Nuevas pruebas se harán con 129 pacientes más que en el primer ensayo y tomará en cuenta el peso para suministrar la cantidad necesaria del producto.

Con el anuncio de la Caja Costarricense de Seguro Social (CCSS) de que el segundo protocolo para la aplicación del suero equino en pacientes COVID-19 está pronto a empezar, los científicos encargados preparan las modificaciones para estas nuevas pruebas, entre las que se encuentra ajustar la dosis suministrada de acuerdo con el peso del paciente.

Según el investigador del Instituto Clodomiro Picado (ICP), de la Universidad de Costa Rica (UCR), Alberto Alape, el protocolo involucra cuatro grupos de pacientes que van a recibir diferentes dosis.

«En el primer ensayo se dio una sola dosis. Algunos pacientes respondieron aparentemente bien y en otros el medicamento no tuvo efecto. Una interpretación de los resultados es que los pacientes eran de muy diversas características, habían unos de más de 150 kg y otros de 60 kg, entonces la misma dosis para los pacientes se diluye en el volumen del paciente y no va a tener el mismo resultado. Como conclusión, para el segundo estudio se van a ajustar la dosis de acuerdo al peso del paciente», explicó.

Alape detalló que durante el primer ensayo 13 pacientes recibieron un producto y 14 otro, con pacientes de ambos grupos que evolucionaron bien. Al no tener datos diferentes, los investigadores aplicarán ahora el compuesto más económico en cuanto a su producción.

«En el primer ensayo había un producto dirigido contra la proteína de la espícula y había otro que tenía anticuerpos contra esta y contra otras proteínas virales; la pregunta era si con solo anticuerpos contra la espícula era suficiente.

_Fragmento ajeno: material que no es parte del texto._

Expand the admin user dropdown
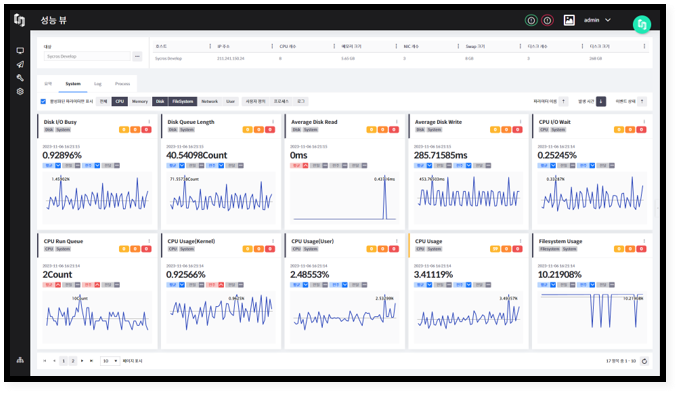 click(x=598, y=20)

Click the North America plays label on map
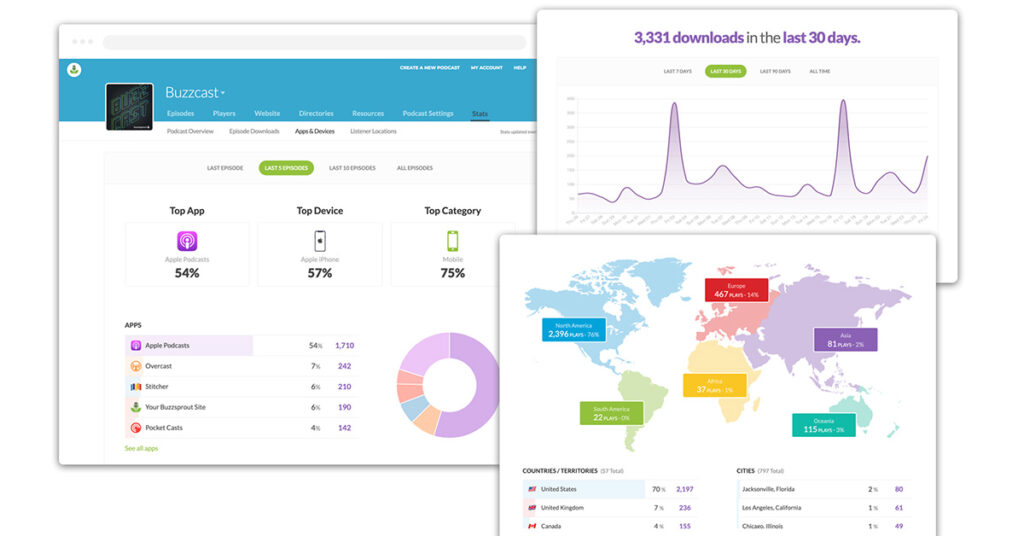coord(574,331)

Como no se detectaron diferencias entre los dos grupos de pacientes, se decidió que se va a seguir adelante con el producto más simple, el que tiene solo anticuerpos contra la proteína de la espícula», afirmó.

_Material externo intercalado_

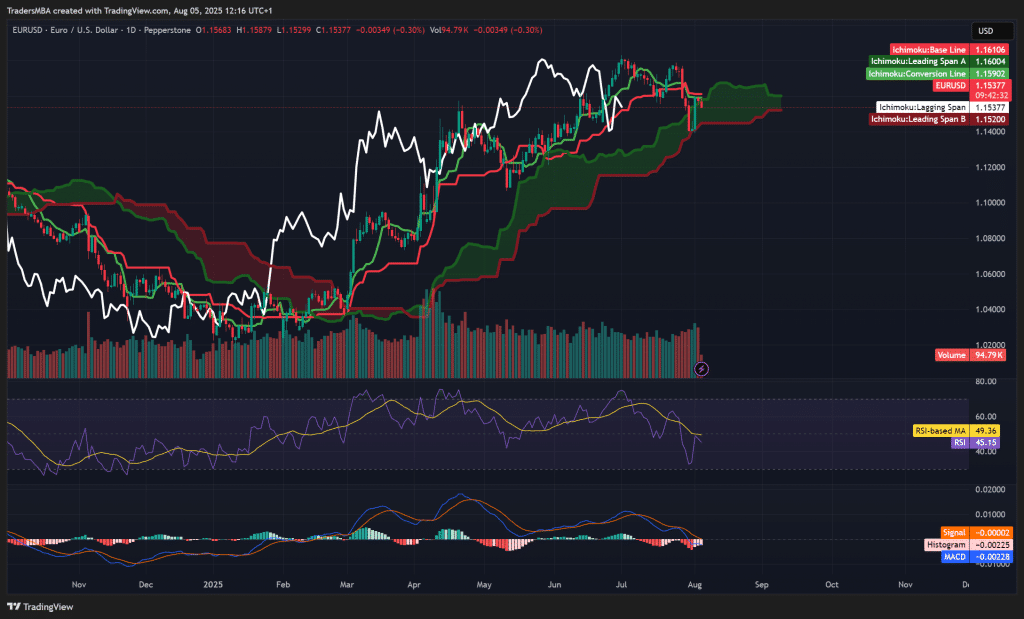Click the Aug label on the date axis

Sobre el trabajo, el investigador del ICP resaltó la importancia de los estudios en sí mismos, ya que «hacer investigación clínica en el país no es fácil, no había habido ningún ensayo clínico intervencional en el país desde hace 15 años», por lo que considera que los objetivos planteados originalmente se cumplieron a cabalidad.

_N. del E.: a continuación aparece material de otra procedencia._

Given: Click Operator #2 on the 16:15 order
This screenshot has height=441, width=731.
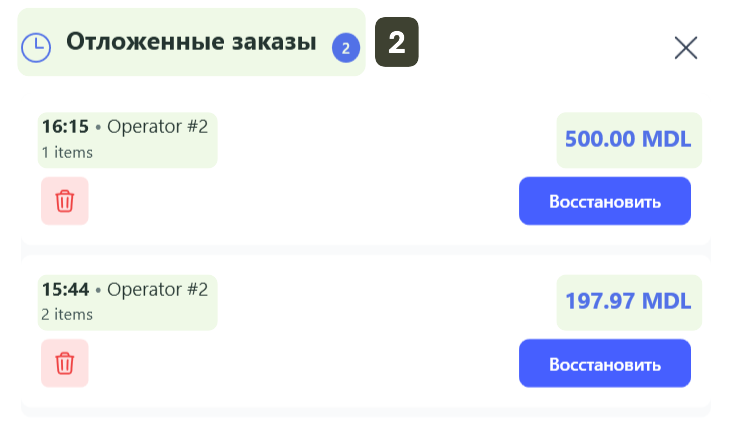Looking at the screenshot, I should (157, 127).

«Por la divulgación que se tuvo no se si se crearon más expectativas de la cuenta y se esperaba que íbamos a ‘pegar’ la dosis de una vez y que todos los pacientes iban a salir bien. Desde nuestra perspectiva se cumplieron con los objetivos propuestos, se obtuvo información importante sobre la seguridad del producto, se llegó a la conclusión de cuál es el producto con el que hay que seguir y ahora pasamos de 27 a 156 pacientes en pruebas. Hay que ir paso a paso, no se obtienen respuestas definitivas al primer intento», aseguró Alape.